You're quite welcome...just hope you didn't spend any money on it.


----------



## chrest (Feb 12, 2011)

Psh!
Money on that pos? I refused to buy anything, why would i want virtual clothing? I'd rather have real life clothing, I get thrown in jail less if I own real life clothes


----------



## Aden (Feb 12, 2011)

chrest said:


> Psh!
> Money on that pos? I refused to buy anything, why would i want virtual clothing? I'd rather have real life clothing, I get thrown in jail less if I own real life clothes


 
You just might turn out to be alright


----------



## Xipoid (Feb 12, 2011)

Second life is pretty terrible. Whenever someone i know talks about that game, I read a book or go hiking in their memory.


----------



## chrest (Feb 12, 2011)

That you should. Playing that game reminds me of why I ignore certain people. I simply think some people have a knack of being extremely bored.
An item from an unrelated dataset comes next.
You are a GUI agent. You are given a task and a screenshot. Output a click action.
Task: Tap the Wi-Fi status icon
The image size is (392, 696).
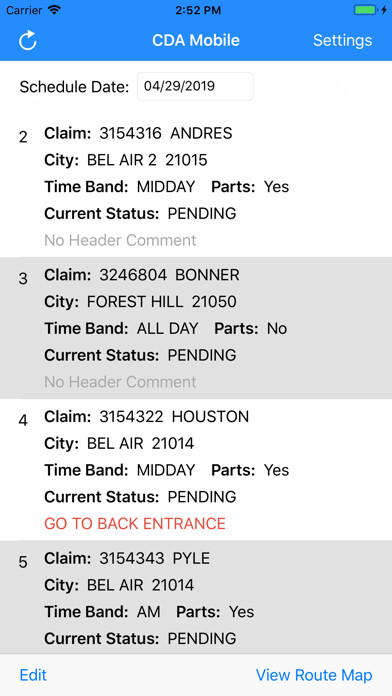click(55, 10)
Take George Bush for example (Junior, not senior)  This an would get so bored during speeches, I swear he would play little games in his head whilst giving said speeches. Go ahead, watch him speaking on youtube, then picture him saying this in his mind " Hehe, little monkey cowboys, imma catch you yet, then return all the gumbo to the village people's soup bowls."

Good job america -__-


----------



## Verin Asper (Feb 12, 2011)

at least FAF stopped you from becoming an AxelFox, I use it to not have folks I dont want on my messengers.


----------



## chrest (Feb 12, 2011)

Im sorry for my ignorance on terminology, may I ask what the description of an "Axelfox" is?


----------



## Verin Asper (Feb 12, 2011)

chrest said:


> Im sorry for my ignorance on terminology, may I ask what the description of an "Axelfox" is?
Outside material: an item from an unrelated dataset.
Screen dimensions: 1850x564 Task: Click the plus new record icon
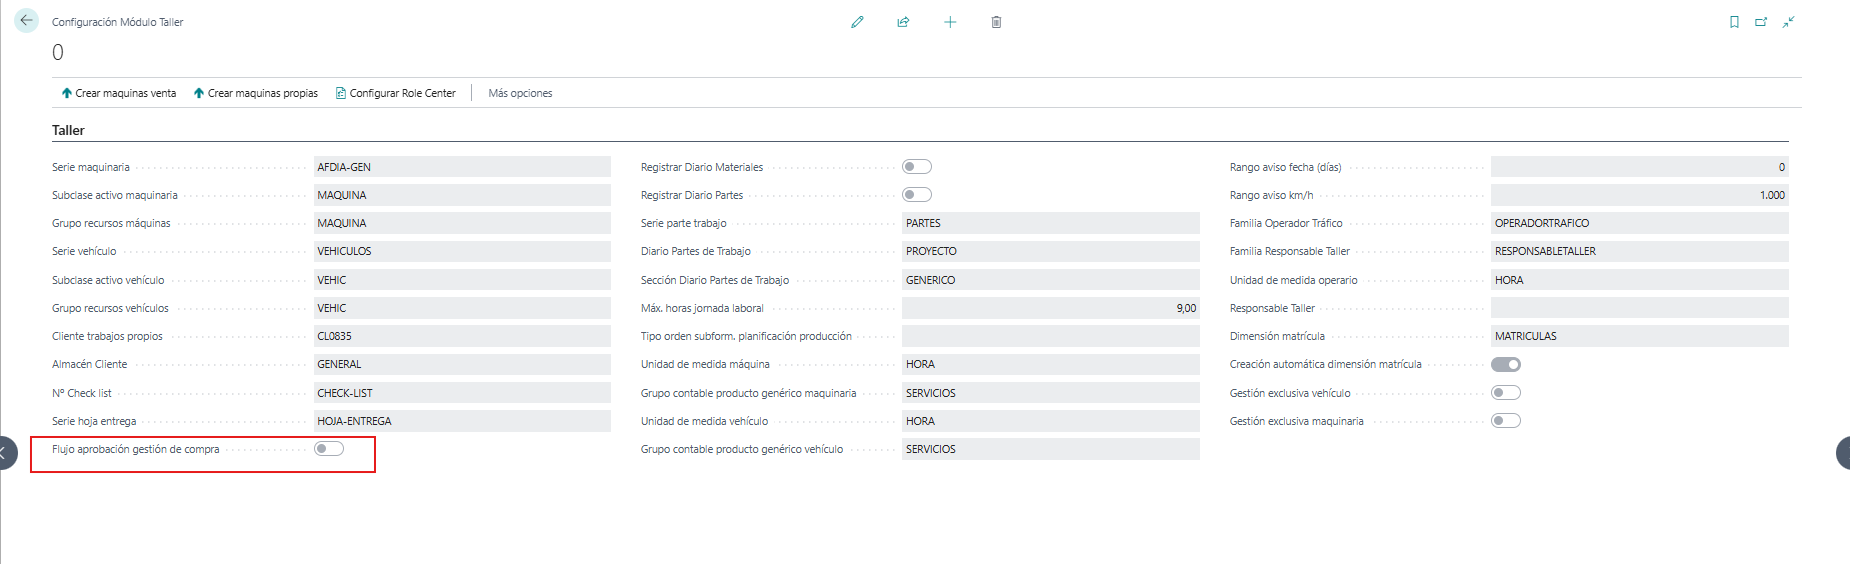(x=950, y=22)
 An "AxelFox" was coined on FAF due to we had a user name AxelFox who ONLY GAWD DAMN TALKED ABOUT SECOND LIFE.
To the point folks who on this forum who do use secondlife was disgusted by how obsess this person was. No matter what was the subject be, he would someone connect it to Second Life. He was finally banished when we made him cry and demand his account to be deleted, instead a mod banned him from FAF.


----------



## chrest (Feb 12, 2011)

Well then, that backstory explains how I didn't know the term, I haven't been online too often x3

Really the only thing I obsess over is the way I try to jam a joke into EVERYTHING I say.

Word to the wise, That habit is NOT something you want at someone's funeral, Mrs.Smith still gives me dirty looks >.>


----------



## SilverBehemoth (Feb 12, 2011)

Crysix Fousen said:


> An "AxelFox" was coined on FAF due to we had a user name AxelFox who ONLY GAWD DAMN TALKED ABOUT SECOND LIFE.
> To the point folks who on this forum who do use secondlife was disgusted by how obsess this person was. No matter what was the subject be, he would someone connect it to Second Life. He was finally banished when we made him cry and demand his account to be deleted, instead a mod banned him from FAF.



Huh, reminds me of two people that were like that, or at least one I heard from another friend, about this guy that would never stop talking about chess and would link everything to it, that and someone I knew in one of my old DooM clans that talked about nothing but Resident Evil all the single time.


----------



## chrest (Feb 12, 2011)

SilverBehemoth said:


> Huh, reminds me of two people that were like that, or at least one I heard from another friend, about this guy that would never stop talking about chess and would link everything to it, that and someone I knew in one of my old DooM clans that talked about nothing but Resident Evil all the single time.


 I know several people who are addicted to halo, one of which has curbed his tendencies more towards pot now. anytime I hang out with him it is ALL he talks about, pot,pot,pot


----------



## Monster. (Feb 12, 2011)

chrest said:


> I know several people who are addicted to halo, one of which has curbed his tendencies more towards pot now. anytime I hang out with him it is ALL he talks about, pot,pot,pot


Sounds like an old friend of mine. All she ever talked about was Quizilla.com or Gaia. Uuuuugh. I'm so glad we're not friends anymore.


----------



## chrest (Feb 12, 2011)

Gaz said:


> Sounds like an old friend of mine. All she ever talked about was Quizilla.com or Gaia. Uuuuugh. I'm so glad we're not friends anymore.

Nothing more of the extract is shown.